Lia Cook in PBS’ ‘Craft in America’
SAN FRANCISCO CHRONICLE
Lia Cook in PBS’ ‘Craft in America’
By Nancy Davis Kho
November 7, 2012
As an award-winning textile artist and longtime professor at the California College of the Arts in Oakland, Berkeley resident Lia Cook admits to a slight bias about the importance of craft to a person’s emotional well-being.
“We’re a visually oriented culture, one in which other senses aren’t emphasized,” she says. “But using your hands to make something is part of what it means to be human.”
Cook was therefore pleased to be included in the next episode of PBS’ “Craft in America” series, which seeks to explore, preserve and celebrate the role of craft in American tradition.
Each episode of the Peabody Award-winning series focuses on one aspect of craft, like community, memory or process. The next episode of the current season, set to air locally on Nov. 17 and 18, focuses on the unique role that craft represents as a crossroads: between fine art and function, between old and new, between tradition and evolution. As with prior episodes, the series follows acclaimed artists working in diverse media through their daily labors, revealing the inspirations, motivations and questions that push their art forward.

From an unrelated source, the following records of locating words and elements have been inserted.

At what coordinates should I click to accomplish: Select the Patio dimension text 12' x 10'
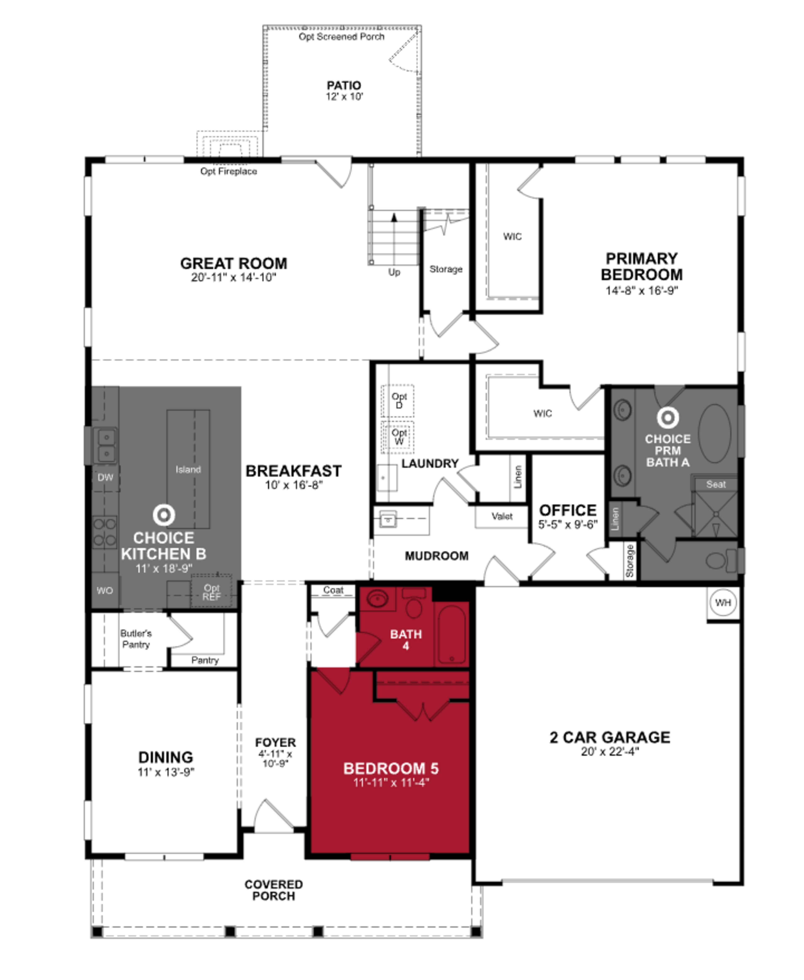[344, 97]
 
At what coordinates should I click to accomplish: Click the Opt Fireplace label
[228, 171]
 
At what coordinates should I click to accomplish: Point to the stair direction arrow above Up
[394, 217]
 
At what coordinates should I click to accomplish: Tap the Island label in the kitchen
[188, 469]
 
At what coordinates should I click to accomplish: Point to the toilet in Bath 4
[414, 603]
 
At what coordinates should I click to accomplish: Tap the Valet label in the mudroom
[502, 516]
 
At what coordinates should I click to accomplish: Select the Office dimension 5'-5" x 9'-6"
[568, 525]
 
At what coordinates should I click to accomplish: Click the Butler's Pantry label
[136, 639]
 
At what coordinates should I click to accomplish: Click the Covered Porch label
[274, 890]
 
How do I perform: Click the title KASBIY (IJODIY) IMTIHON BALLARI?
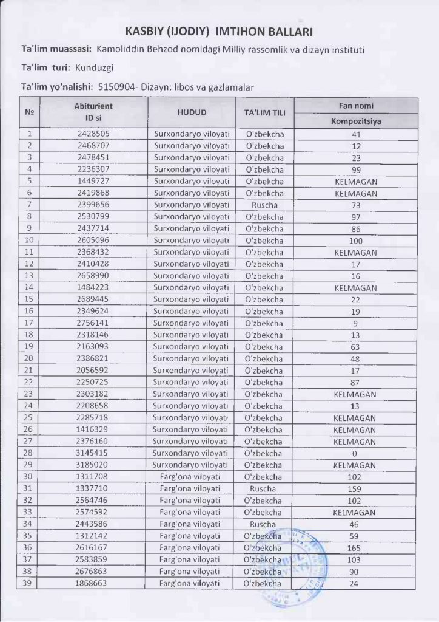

Tanya AguiƱiga embodies perhaps the most literal interpretation of craft at the crossroads, having grown up in Tijuana, Mexico, and San Diego – her grandmother lived on the American side and babysat while her parents worked each day. The young Los Angeles textile and furniture artist gained experience studying both with traditional Mexican weavers and at the Rhode Island School of Design, and her work reflects those dual influences, pairing traditional techniques and modern forms.
Perhaps not surprising for someone with ample firsthand experience of crossing the U.S.-Mexican border, AguiƱiga’s work incorporates elements of fences and barriers, and by combining unexpected elements, her work seeks to break down barriers around the definition of craft.
With the dawn of modern travel, many traditional crafts began to show the influence of other cultures and traditions, creating an environment in which craft could represent a geographical crossroads. Perhaps none is more obvious than the whimsically named Mingei-sota pottery style, which meshes Japanese pottery tradition with artistic experimentation from the American Midwest, resulting in a fresh hybrid style.
Three American potters, Warren Mackenzie, Jeff Oestreich and Clary Illian, are featured in this segment, relating how they learned Mingei pottery style from the influential English potter Bernard Leach in the 1950s and ’60s, held on to its tenets of functionality and affordability, but advanced the style with notions of modern design aesthetics. The potters talk of creating opportunities for “fortuitous accidents,” those experiments that can result in either disaster or another important step along the continuum of craft evolution.
Cook’s segment is, perhaps, the most expansive because it looks at the crossroads of craft and fine art, weaving and photography, and unexpectedly, textiles and brain science. Her interest in the latter intersection arose during an exhibition of her work that contained large-scale weavings of photographic images of children and dolls.
“The emotional response to the woven photos was so (much) stronger than it was to just the photos,” Cook, who is in her 60s, remembers. “I started to be interested in whether brain science could explain it.”
Thus began one of a series of collaborations with members of the neuroscience community to measure emotional responses to identical images presented to viewers in different formats: photos, weavings and photos of weavings. For instance, simply looking at a photo of a woven image without touching it activates emotional and tactile centers in the brain, a finding that interests scientists like Greg Siegle, associate professor at the University of Pittsburgh’s School of Medicine, whose collaboration with Cook is featured in the episode.
For her part, Cook became fascinated by images of brain fibers captured in functional magnetic resonance imaging (fMRI) used by the scientists. “So now I’m doing pieces that combine my childhood photos with images of my own brain fibers, from an fMRI,” Cook says. “There are a lot more connections than I ever realized between science and art.”
Craft in America: Crossroads: 11 p.m. Nov. 17 and 5 a.m. Nov. 18 on KQED Life; 5 p.m. Nov. 18 on KQED Plus.